SOURCE DATA -
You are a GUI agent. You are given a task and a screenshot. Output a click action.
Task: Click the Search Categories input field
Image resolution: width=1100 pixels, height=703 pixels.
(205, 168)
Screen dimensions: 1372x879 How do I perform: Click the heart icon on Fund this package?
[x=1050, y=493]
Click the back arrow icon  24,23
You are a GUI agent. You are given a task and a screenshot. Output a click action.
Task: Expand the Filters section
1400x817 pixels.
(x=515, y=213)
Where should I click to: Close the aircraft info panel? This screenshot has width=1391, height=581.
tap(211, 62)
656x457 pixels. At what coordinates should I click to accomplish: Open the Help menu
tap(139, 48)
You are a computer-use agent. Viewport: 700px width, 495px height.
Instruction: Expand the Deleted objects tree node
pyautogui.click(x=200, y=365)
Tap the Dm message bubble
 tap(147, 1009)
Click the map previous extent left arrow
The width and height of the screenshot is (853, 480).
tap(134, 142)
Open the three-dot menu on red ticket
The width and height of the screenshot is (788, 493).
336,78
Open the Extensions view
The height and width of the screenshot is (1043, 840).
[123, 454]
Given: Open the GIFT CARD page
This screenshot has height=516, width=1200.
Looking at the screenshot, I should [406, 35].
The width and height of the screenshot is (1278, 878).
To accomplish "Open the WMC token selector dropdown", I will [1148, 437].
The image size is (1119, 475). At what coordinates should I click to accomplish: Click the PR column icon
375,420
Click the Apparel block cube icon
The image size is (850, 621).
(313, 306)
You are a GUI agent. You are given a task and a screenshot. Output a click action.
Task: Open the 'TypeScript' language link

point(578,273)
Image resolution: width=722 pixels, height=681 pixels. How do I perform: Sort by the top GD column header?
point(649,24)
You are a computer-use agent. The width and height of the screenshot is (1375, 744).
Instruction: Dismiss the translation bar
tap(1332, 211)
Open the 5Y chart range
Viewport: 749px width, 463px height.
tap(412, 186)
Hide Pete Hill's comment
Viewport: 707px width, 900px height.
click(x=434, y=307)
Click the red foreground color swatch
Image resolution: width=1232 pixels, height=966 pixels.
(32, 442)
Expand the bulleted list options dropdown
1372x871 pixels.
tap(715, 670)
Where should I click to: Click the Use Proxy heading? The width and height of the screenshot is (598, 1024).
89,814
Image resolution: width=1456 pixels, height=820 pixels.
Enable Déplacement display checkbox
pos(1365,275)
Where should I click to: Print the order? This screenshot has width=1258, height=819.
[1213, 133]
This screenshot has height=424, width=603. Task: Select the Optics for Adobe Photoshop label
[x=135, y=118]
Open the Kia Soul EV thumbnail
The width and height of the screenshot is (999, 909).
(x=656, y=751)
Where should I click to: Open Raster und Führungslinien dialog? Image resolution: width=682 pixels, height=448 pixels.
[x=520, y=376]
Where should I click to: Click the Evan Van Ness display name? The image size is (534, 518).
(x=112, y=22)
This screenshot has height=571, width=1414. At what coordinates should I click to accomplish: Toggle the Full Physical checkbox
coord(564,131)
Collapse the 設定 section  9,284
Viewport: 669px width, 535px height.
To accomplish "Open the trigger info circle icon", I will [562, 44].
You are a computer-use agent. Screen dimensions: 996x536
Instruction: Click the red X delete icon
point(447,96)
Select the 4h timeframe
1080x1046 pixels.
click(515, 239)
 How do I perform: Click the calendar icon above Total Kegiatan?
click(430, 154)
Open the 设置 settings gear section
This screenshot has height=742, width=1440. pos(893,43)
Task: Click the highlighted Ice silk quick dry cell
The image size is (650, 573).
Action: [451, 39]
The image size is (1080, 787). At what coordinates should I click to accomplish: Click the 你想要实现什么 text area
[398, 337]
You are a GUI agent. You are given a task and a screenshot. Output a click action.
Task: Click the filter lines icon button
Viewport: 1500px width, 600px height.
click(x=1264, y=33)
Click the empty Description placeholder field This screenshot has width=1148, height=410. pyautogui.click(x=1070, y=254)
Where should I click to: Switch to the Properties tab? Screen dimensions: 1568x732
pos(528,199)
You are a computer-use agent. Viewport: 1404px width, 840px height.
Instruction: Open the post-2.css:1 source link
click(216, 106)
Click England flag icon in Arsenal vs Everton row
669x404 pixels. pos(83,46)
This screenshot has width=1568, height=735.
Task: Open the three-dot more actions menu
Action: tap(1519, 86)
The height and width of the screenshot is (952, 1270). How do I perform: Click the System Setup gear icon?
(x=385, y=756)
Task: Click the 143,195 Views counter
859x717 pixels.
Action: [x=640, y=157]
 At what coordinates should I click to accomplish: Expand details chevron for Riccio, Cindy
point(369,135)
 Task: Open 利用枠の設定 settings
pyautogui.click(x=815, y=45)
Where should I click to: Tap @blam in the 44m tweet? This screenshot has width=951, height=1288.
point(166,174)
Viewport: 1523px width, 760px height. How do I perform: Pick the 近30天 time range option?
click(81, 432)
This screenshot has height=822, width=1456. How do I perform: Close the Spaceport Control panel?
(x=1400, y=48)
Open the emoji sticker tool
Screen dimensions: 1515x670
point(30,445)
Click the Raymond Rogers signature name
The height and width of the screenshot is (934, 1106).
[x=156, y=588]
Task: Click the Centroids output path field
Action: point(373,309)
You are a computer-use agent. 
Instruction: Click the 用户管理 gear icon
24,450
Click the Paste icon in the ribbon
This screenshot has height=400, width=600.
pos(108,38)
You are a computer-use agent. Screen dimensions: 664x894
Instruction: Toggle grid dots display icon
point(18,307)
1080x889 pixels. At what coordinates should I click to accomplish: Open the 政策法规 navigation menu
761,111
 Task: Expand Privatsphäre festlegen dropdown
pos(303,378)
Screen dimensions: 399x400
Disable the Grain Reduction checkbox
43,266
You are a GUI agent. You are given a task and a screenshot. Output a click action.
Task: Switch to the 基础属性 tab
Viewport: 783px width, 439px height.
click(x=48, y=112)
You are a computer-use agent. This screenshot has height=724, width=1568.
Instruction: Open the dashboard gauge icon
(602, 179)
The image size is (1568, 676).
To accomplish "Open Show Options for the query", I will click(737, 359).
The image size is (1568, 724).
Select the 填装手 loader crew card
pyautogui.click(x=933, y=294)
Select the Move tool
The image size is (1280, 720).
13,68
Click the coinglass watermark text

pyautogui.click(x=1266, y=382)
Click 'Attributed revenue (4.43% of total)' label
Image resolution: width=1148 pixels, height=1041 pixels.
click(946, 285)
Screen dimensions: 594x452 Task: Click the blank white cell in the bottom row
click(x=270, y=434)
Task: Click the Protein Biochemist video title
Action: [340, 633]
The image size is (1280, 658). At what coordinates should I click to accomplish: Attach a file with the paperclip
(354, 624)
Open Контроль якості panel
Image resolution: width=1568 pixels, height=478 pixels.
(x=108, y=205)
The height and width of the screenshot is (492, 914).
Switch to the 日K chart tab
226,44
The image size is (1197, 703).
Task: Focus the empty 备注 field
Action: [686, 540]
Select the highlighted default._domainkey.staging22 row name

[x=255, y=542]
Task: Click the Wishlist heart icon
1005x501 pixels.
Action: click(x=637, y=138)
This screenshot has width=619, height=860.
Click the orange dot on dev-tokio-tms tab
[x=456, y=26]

PROBLEM REQUIREMENTS - When you answer, output each line of the data exactly as given, from its first line up to and including the one with "You are a computer-use agent. Viewport: 700px".

SOLVED PROBLEM -
You are a GUI agent. You are given a task and a screenshot. Output a click action.
Task: Click the Search Categories input field
Image resolution: width=1100 pixels, height=703 pixels.
(205, 168)
Screen dimensions: 1372x879 How do I perform: Click the heart icon on Fund this package?
[x=1050, y=493]
Click the back arrow icon  24,23
You are a GUI agent. You are given a task and a screenshot. Output a click action.
Task: Expand the Filters section
1400x817 pixels.
(x=515, y=213)
Where should I click to: Close the aircraft info panel? This screenshot has width=1391, height=581.
tap(211, 62)
656x457 pixels. At what coordinates should I click to accomplish: Open the Help menu
tap(139, 48)
You are a computer-use agent. Viewport: 700px width, 495px height.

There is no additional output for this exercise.